False positives
False positives are URLs that are flagged as broken, but are actually working if visited by a user. There are multiple reasons why this could happen.
Causes
HTTP status codes are used to decide whether a URL is working or broken. Some websites might return erroneous status codes even though the URL works as expected when visited by the end user. There are several reasons why this might happen.
Authentication
Some websites require authentication to view the content behind a URL. These websites should return the status code 401 Unauthorized to indicate that authorisation is required when no authorisation details have been provided.
Currently, there are no mechanisms in the Easy Link Checker to provide authentication credentials. We are however planning to support such mechanisms in the future. As of now, the solution is to exclude the affected links or to accept the returned status code, as explained below.
Rate limiting
There are websites that have implemented mechanisms to prevent excessive access to their resources. These mechanisms, referred to as rate limiting, restrict the number of requests a user or IP address can make within a specified time frame. During link checking, a large number of requests may be sent to the same web site, which can cause the requests to be rate limited. If this happens websites should return the status code 429 Too Many Requests. However, some websites may return a different status code or no data at all, causing a time out.
To work around rate limiting, the affected links can be excluded from link checking or the status code can be accepted. See below for more information.
Slow websites and timeouts
Websites can also be slow or not respond at all. Currently a timeout of 5 seconds is configured. If a website does not respond within this time frame the corresponding URL will be considered as broken.
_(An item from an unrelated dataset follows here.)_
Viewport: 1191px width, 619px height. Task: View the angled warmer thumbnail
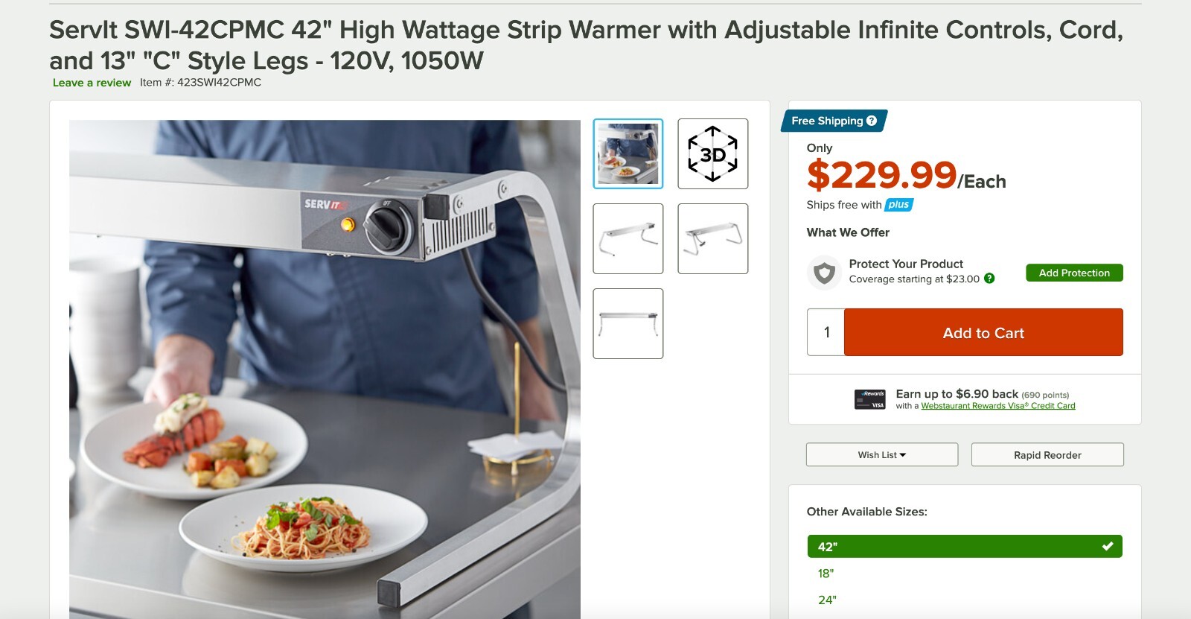point(712,238)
At the moment the timeout value is not configurable but we will try to change that in the upcoming releases.
To mitigate this problem one can exclude the affected URLs.
Mitigation
Link exclusion
Links can be included and excluded from the scanning process as describe in the Filtering links section on the Further configuration page. Excluded links will be listed in a separate category in the result table.
Status code
Erroneous status codes can be accepted with the Accepted status codes option on the Further configuration page.
HTTP vs HTTPS
Most websites today use HTTPS (https://
) and might not support HTTP (http://
) anymore. It is not uncommon to redirect requests from an HTTP to the corresponding HTTPS URL using HTTP redirection. If this is the case, the links should be successfully classified by the Easy Link Checker. However, there are websites which return erroneous status codes for all HTTP URLs or they might use other redirection mechanisms. In any case, it is advisable to change your URLs to use HTTPS instead of HTTP if the website offers it.